The voice of young researchers matters. You are the ones who should be actively shaping knowledge, sharing experience, and co-creating the future—for you are the ones who will have to live in it.

Yet, ironically, we live in a world where decisions about the future are often made by people in their late seventies or eighties. Their experience has value, but it is incomplete without yours. Your questions, your doubts, your courage to challenge what “has always been done this way” are not a disturbance to the system; they are its lifeline.

This reflection is my invitation - and my advice - to young researchers: to step forward, speak up, and claim your place in shaping what comes next.

​Stepping into the world of research is both exhilarating and daunting. It is a commitment to curiosity, to questioning assumptions, and to contributing something meaningful to a world that often celebrates noise more than depth. Over the past two decades of working with thousands of researchers from more than a hundred countries, I’ve observed patterns — the struggles, the breakthroughs, and the quiet strengths that define those who thrive in academia and beyond.
​
This is not a list of rules but an invitation to reflect on what it means to be a researcher today.

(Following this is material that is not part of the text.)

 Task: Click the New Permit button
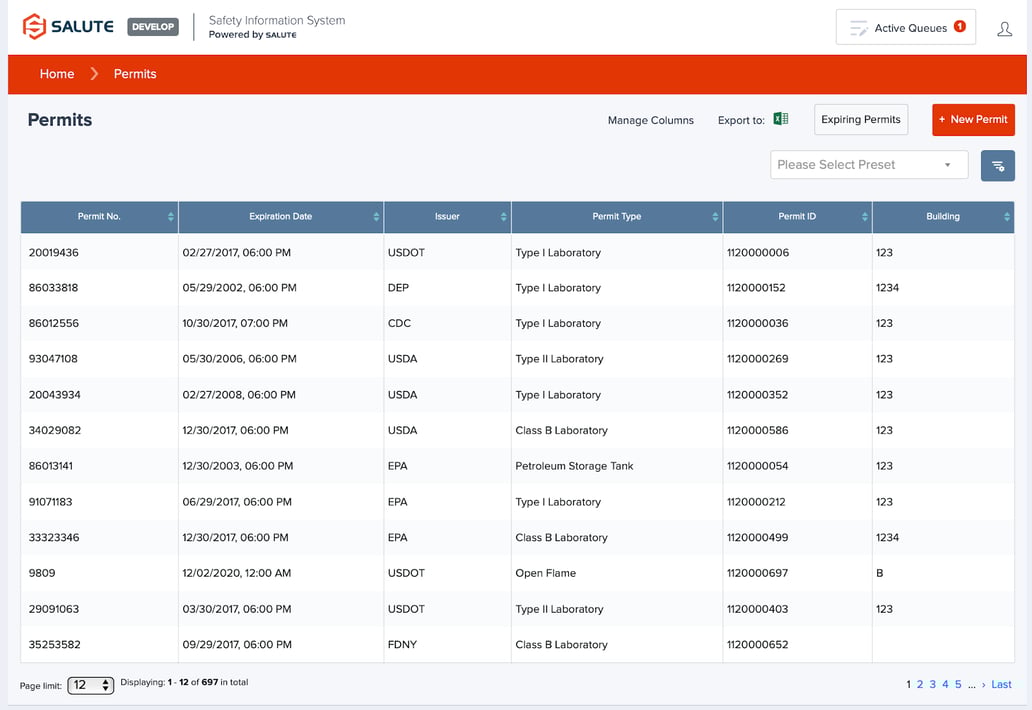(973, 120)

Protect Your Curiosity Above All Else

Many young researchers begin with a question that feels alive — something personal, urgent, or profoundly interesting. Over time, academic pressure, institutional expectations, and the need for measurable “outputs” can drain that spark.

Guard your curiosity.

If you lose it, you lose the compass that guides your work.
Ask yourself regularly:
  • What is the question that keeps me awake at night?
  • What do I genuinely want to understand — even if no one is watching?

Good research is never born from compliance. It is born from fascination.

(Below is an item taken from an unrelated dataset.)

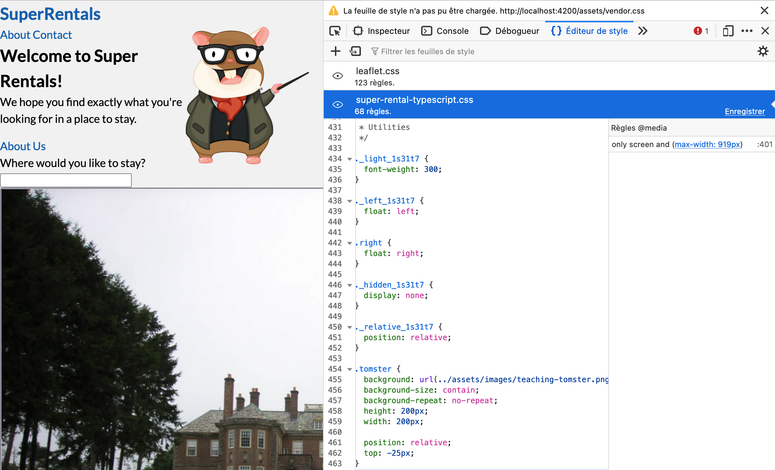
Task: Create a new style sheet with plus icon
Action: [336, 51]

​Don’t Confuse Productivity With Purpose

Academia often rewards quantity: publications, citations, and conference abstracts. These metrics matter, but they are not the essence of scholarship.

Some of the most impactful researchers I’ve met published less, but with intention.
Their work shaped policies, transformed communities, or changed how we think about an issue.

Focus on depth, not just output.
Quality outlives quantity.

Seek Community — Not Just Credentials

Research can be isolating, especially at the beginning. Young scholars often feel pressure to prove themselves before they connect with others.

In reality, community is what sustains you.

At every conference I’ve organized, I’ve witnessed collaborations that began with a simple conversation:
​
A question asked after a presentation.
A shared interest during a coffee break.
A moment of recognition — “You’re asking the same questions I am.”

Do not underestimate the power of these interactions.
Your network is not just professional; it is your intellectual ecosystem.

​Learn the Skill That No One Teaches: Humility

Intellectual humility is not self-doubt. It is the acknowledgment that no matter how much you know, there is more to learn. It keeps you curious, open, and collaborative.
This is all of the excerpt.